start Extract provided

Recently, I encountered a postfix mail server being unresponsive due to high load, i.e. a high CPU usage.
That means console and ssh logins didn't complete due to the load.
Monitoring showed 100 % CPU usage, while I/O still being moderate.
After a hard reset the last log lines from the system journal read:
Feb 06 09:37:16 example.org postfix/master[10461]: warning: unix_trigger_event: read timeout for service private/tlsmgr
Feb 06 10:04:58 example.org kernel: systemd-journal invoked oom-killer: gfp_mask=0x140cca(GFP_HIGHUSER_MOVABLE|__GFP_COMP), order=0, oom_score_adj=-250
[..]
Feb 06 10:04:59 example.org kernel: oom-kill:constraint=CONSTRAINT_NONE,nodemask=(null),cpuset=/,mems_allowed=0,global_oom,task_memcg=/system.slice/dnf-makecache.service,task=dnf,pid=1584309,uid=0
Feb 06 10:04:59 example.org kernel: Out of memory: Killed process 1584309 (dnf) total-vm:944600kB, anon-rss:817340kB, file-rss:0kB, shmem-rss:0kB, UID:0 pgtables:1772kB oom_score_adj:0
[..]
Feb 06 10:04:56 example.org dovecot[10353]: master: Warning: Time moved forwards by 5.880984 seconds - adjusting timeouts.
[..]
Feb 06 09:41:36 example.org systemd-networkd[10273]: enp0s3: Failed
[^--- sic, yes, shows up out-of-order in journalctl output]
Feb 06 10:04:56 example.org postfix/master[10461]: warning: unix_trigger_event: read timeout for service public/pickup
[..]
Feb 06 10:04:56 example.org dovecot[10353]: master: Error: service(imap-login): Initial status notification not received in 30 seconds, killing the process
Feb 06 10:04:56 example.org dovecot[10362]: imap-login: Fatal: master: service(imap-login): child 1584458 killed with signal 9
Feb 06 10:04:56 example.org postfix/tlsmgr[10953]: warning: end-of-input while reading request from tlsmgr socket: Broken pipe
[.. many repeats of above message ..]
Feb 06 10:05:03 example.org postfix/tlsmgr[10953]: warning: end-of-input while reading request from tlsmgr socket: Broken pipe
Feb 06 10:05:03 example.org postfix/tlsmgr[10953]: warning: end-of-input while reading request from tlsmgr socket: Application error
[.. many repeats of above message ..]
Feb 06 11:22:01 example.org postfix/tlsmgr[10953]: warning: end-of-input while reading request from tlsmgr socket: Application error
Feb 06 11:22:01 example.org postfix/tlsmgr[10953]: warning: end-of-input while reading request from tlsmgr socket: Application error
Feb 06 11:22:27 example.org systemd-journald[10176]: [] Suppressed 116313 messages from postfix.service
[^--- last message]
(Fedora 37, postfix-3.6.4-1.fc36.x86_64)

end Extract provided
start Listed entries

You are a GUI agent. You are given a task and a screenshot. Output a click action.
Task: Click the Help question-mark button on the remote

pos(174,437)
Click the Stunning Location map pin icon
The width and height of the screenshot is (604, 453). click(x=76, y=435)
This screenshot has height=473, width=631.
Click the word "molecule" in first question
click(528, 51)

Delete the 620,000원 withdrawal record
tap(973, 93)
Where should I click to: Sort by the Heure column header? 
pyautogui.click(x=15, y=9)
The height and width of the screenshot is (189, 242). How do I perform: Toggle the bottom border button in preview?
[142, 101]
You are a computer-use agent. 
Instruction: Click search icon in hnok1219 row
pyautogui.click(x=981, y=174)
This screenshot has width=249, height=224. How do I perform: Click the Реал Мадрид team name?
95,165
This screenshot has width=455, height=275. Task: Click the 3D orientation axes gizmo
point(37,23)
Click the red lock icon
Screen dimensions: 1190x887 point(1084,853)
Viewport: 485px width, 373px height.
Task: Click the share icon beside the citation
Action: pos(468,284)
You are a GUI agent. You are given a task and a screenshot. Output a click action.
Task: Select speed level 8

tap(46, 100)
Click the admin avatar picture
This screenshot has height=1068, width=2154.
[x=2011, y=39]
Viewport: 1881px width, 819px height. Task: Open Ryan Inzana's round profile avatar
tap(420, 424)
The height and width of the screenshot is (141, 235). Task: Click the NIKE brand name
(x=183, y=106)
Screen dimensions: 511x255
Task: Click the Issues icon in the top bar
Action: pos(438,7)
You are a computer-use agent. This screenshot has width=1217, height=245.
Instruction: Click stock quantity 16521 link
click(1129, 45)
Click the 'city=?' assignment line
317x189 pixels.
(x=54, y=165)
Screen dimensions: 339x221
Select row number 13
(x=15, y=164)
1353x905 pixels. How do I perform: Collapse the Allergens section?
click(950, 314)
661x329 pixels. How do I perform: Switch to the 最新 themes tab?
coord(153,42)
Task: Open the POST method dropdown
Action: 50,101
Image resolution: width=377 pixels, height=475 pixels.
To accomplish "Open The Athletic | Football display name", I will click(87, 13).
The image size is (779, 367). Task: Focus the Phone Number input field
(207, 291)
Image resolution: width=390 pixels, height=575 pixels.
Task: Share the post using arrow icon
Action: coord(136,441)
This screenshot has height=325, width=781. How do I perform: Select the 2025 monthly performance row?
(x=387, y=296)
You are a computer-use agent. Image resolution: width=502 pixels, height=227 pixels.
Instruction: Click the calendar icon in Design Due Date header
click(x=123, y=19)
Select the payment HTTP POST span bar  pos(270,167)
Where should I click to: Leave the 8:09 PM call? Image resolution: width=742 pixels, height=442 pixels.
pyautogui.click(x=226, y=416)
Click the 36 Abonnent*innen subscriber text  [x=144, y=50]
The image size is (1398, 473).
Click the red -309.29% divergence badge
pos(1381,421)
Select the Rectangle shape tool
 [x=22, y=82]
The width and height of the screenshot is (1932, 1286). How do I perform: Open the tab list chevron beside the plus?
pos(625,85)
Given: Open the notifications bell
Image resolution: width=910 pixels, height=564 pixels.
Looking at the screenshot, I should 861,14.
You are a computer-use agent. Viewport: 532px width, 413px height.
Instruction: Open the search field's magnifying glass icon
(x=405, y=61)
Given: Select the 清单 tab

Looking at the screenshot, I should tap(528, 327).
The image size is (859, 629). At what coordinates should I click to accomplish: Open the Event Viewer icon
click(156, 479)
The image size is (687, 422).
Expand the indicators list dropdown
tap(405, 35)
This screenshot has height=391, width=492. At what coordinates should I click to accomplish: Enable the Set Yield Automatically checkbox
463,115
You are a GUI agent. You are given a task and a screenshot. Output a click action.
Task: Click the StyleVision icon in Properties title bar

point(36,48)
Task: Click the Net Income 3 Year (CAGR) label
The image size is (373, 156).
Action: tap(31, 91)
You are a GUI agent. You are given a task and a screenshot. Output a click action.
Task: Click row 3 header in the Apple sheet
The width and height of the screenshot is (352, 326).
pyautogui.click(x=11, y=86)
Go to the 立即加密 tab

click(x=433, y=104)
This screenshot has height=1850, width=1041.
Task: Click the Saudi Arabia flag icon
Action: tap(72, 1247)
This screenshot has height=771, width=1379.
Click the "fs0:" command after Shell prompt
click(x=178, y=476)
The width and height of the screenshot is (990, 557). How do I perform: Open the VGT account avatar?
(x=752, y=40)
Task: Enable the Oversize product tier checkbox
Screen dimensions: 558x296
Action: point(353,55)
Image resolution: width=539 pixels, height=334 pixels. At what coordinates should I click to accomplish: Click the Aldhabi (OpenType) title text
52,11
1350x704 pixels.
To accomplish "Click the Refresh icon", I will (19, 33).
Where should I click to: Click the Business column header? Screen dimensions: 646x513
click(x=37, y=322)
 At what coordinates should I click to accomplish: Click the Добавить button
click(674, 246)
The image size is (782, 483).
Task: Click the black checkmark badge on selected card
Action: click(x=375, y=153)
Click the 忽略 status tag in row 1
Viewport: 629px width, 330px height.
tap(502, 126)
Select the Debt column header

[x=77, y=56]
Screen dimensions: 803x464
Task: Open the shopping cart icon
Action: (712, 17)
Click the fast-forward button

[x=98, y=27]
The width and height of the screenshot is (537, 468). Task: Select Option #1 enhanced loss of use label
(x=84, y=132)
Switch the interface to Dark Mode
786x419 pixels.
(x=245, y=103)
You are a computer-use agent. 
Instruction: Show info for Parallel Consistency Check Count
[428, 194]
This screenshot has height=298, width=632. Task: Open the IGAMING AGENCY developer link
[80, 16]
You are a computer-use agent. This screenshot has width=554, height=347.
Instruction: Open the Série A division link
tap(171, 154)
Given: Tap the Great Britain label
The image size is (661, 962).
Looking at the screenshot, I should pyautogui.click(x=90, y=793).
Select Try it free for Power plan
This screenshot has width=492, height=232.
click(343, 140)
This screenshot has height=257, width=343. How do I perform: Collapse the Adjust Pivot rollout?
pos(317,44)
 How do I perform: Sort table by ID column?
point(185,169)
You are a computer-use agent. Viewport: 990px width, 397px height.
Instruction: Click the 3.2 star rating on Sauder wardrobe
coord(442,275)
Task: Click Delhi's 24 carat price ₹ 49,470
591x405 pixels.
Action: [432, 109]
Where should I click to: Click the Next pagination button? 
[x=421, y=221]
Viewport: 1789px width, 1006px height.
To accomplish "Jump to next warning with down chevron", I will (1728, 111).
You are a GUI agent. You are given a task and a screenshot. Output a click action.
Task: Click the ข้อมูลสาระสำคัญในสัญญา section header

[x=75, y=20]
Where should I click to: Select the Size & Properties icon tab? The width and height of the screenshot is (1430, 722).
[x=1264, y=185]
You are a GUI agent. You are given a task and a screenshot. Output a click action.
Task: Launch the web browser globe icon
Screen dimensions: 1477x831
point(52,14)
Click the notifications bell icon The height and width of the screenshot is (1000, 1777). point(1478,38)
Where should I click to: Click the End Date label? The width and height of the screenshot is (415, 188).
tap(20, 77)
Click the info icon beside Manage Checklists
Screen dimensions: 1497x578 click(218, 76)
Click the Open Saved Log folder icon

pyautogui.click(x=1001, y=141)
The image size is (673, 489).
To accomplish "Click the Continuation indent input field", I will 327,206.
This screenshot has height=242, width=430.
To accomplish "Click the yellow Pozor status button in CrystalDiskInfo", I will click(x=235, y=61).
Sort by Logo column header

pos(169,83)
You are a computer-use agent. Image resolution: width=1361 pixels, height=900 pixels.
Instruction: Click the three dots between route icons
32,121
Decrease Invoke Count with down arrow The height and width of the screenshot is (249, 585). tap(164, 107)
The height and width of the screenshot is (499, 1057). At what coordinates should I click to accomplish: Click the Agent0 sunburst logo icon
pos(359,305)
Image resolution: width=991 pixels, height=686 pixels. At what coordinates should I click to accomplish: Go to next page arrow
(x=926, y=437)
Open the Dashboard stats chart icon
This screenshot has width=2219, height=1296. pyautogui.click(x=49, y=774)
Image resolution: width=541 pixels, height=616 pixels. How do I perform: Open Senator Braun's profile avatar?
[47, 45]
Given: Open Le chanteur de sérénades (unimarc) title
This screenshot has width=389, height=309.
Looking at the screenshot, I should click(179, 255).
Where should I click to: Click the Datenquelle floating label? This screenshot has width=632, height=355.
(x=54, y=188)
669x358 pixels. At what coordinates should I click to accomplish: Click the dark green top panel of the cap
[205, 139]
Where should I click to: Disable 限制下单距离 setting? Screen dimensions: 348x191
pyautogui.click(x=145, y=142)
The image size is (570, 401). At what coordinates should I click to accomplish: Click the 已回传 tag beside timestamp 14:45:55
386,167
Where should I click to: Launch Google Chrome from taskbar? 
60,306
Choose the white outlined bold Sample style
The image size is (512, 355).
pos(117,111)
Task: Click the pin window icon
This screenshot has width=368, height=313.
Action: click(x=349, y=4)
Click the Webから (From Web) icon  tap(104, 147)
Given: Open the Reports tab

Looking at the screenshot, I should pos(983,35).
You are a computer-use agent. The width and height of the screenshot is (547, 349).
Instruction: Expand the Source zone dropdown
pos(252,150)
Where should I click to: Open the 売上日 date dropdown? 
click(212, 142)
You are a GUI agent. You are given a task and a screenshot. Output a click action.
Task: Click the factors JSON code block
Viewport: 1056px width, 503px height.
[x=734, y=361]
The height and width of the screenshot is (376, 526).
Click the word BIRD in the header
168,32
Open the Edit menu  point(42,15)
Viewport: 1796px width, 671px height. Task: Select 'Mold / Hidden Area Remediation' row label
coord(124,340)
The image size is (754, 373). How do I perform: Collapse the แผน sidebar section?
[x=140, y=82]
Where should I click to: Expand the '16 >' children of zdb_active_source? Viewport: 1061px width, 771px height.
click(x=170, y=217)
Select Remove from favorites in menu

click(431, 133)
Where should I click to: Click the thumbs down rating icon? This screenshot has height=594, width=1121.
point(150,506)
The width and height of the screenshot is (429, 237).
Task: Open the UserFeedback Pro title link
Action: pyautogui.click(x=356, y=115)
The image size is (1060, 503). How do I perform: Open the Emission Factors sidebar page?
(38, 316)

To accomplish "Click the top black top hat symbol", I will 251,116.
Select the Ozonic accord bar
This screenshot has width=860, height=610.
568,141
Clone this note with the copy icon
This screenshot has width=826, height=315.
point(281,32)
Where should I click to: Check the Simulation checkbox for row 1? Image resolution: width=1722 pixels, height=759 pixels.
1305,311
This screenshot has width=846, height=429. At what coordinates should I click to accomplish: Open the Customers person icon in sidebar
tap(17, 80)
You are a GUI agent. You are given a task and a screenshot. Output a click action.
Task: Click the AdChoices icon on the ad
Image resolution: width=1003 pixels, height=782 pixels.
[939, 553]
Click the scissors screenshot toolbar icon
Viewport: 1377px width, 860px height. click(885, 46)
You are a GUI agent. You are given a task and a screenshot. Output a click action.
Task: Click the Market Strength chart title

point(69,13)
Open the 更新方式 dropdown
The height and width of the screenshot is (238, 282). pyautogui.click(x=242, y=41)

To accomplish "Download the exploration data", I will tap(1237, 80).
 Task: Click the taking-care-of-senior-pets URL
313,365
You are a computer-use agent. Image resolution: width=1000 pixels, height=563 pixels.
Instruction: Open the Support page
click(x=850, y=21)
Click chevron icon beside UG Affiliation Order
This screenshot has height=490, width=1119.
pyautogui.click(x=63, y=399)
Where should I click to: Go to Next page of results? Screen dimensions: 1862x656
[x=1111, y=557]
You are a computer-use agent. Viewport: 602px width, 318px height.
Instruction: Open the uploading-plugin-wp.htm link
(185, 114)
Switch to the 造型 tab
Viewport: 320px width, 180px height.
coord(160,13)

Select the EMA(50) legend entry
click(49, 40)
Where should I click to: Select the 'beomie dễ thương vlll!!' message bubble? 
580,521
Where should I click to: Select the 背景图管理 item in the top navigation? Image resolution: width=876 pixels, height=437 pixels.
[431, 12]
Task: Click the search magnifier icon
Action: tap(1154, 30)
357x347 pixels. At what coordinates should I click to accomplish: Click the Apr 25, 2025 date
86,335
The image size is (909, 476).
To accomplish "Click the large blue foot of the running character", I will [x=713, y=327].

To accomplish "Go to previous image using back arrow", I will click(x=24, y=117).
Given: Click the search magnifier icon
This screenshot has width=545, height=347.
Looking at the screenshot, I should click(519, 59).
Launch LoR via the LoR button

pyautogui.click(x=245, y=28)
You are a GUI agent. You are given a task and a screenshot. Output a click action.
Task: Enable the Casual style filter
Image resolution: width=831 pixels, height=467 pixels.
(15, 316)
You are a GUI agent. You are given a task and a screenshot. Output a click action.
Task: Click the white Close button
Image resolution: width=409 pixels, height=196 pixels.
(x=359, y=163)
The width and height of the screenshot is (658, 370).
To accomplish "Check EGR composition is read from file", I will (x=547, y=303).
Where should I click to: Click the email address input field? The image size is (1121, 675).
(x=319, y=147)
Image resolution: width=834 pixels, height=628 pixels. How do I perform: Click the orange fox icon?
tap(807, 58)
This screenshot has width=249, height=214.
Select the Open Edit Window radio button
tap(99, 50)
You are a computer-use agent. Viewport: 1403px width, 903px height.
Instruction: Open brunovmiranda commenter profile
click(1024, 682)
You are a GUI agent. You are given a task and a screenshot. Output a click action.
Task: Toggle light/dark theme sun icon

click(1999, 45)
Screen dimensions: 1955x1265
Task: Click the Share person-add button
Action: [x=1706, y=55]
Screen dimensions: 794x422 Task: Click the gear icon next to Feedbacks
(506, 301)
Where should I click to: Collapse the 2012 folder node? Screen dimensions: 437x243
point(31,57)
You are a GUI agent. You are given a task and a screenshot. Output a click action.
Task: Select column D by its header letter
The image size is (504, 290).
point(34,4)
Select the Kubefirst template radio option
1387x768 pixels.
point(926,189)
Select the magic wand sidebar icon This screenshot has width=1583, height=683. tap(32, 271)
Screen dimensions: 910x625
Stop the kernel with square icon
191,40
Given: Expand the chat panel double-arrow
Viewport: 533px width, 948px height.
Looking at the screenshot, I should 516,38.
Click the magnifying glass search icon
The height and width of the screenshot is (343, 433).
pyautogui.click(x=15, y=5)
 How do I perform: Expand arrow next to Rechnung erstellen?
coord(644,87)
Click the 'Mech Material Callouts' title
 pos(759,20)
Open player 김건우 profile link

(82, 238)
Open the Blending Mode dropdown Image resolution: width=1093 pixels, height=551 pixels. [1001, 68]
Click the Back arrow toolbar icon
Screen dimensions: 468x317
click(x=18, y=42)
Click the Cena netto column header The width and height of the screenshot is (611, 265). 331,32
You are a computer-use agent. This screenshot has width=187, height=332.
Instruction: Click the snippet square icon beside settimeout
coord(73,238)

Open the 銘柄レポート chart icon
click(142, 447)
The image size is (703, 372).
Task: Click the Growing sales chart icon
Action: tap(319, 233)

end Listed entries

■ **What is asked**:
a – From the account of the unresponsive postfix mail server, list every distinct program name that appears directly after "example.org" in the quoted journal lines.
b – Carry on the account of the unresponsive postfix mail server, starting after its final line.

■ **Expected answers**:
a – postfix/master, kernel, dovecot, systemd-networkd, postfix/tlsmgr, systemd-journald

b –
It looks like a similar issue reported a year ago to the postfix mailinglist that unfortunately didn't receive any replies.
It also looks like the initial issue is the system being short on memory such that the OOM killer is invoked. The OOM killer doesn't really help with the system being unresponsive, such that different processes run into edge cases (e.g. systemd-networkd seems to take down the interface due to an timeout, however, the system was still reachable via ping).
Apparently, because of all the OOM mess, the tlsmgr process goes into an infinite tight loop that also floods the system journal which also doesn't help with recovering system responsiveness ..
So is there a way to let postfix behave more gracefully/robustly in such a situation?
And how can I protect the server against such a denial of service?
See also:
- Fedora's dnf having a memory usage issues such that since Fedora 36 it is basically unusable on Cloud instances with < 2 GiB RAM and small single board computers: Bug 1907030 - "dnf update" runs out of memory on swapless machines with 1G or less of RAM (reported 2020, still active, open and unresolved in January, 2023)
- related Fedora devel mailing list thread: dnf makecache memory usage increase (July, 2022)